Linear regression: zero indexed?

38 Views Asked by At

I have a set of data corresponding to profit per month:

Dec -> 1726
Jan -> 1252
Feb -> 1472
Mar -> 1165
...

And a linear regression algorithm that gives me a formula in the form of $y = mx + b$:

sx = 0;
sy = 0;
stt = 0;
sts = 0;
for (i = 0; i < count(months); ++i) {
    sx += i;
    sy += profits[i];
}
for (i = 0; i < count(months); ++i) {
    t = i - sx/count(months);
    stt += t * t;
    sts += t * profits[i];
}
slope = sts/stt; //m
inter = (sy-(sx*slope))/count(months); //b

months is an array containing the profits per month before, with months[0] being December, months[1] being January, etc.

My question is if when plotting the linear regression, do I start with $1$ or $0$? If my graph has twelve months on it, is the graph plotted $0\ldots11$ or $1\ldots 12$? Say the formula is $y = 127x + 720$, should the first point on my chart be $y = 127 + 720$ or $y = 720$?

My confusion comes from not working with numbers for the x-axis but instead using months. There's no such thing as zeroth month, I start at the first, so there's my argument for using $1$ as the first point, but my algorithm is zero indexed and I think there should be some congruence there.

2

There are 2 best solutions below

0
On BEST ANSWER

Your code uses $x$ values from $0$ to $11$.

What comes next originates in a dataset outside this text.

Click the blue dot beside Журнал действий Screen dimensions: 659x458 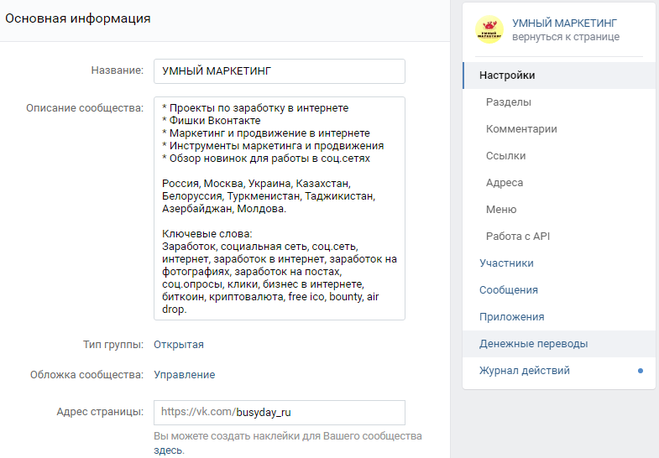pos(640,371)
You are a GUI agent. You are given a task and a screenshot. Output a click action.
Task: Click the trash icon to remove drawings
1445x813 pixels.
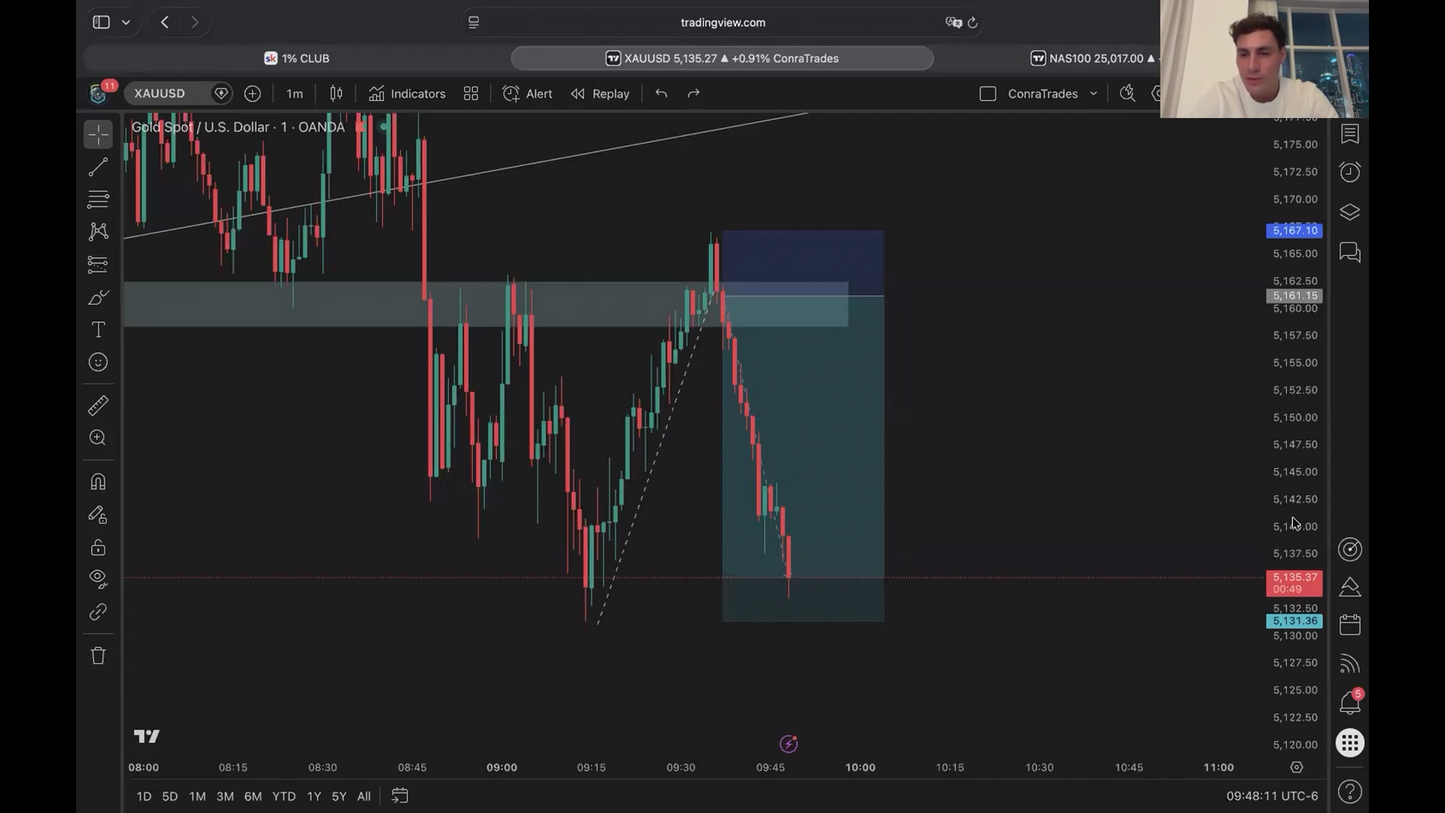98,656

for (i = 0; i < count(months); ++i) {
  sx += i;  // sum of x values, x taken from i variable
  // ..  
}
0
On

I see a major problem. Your loop has "sx += i". At the end, if c = count(months), sx = c(c-1)/2.

Therefore, at each step, sx/c = (c-1)/2, so t = i-(c+1)/2.

Therefore, the x-values you use for getting sx, which are i, are not the same x-values you use for getting stt and sts, which are t = i-(c+1)/2.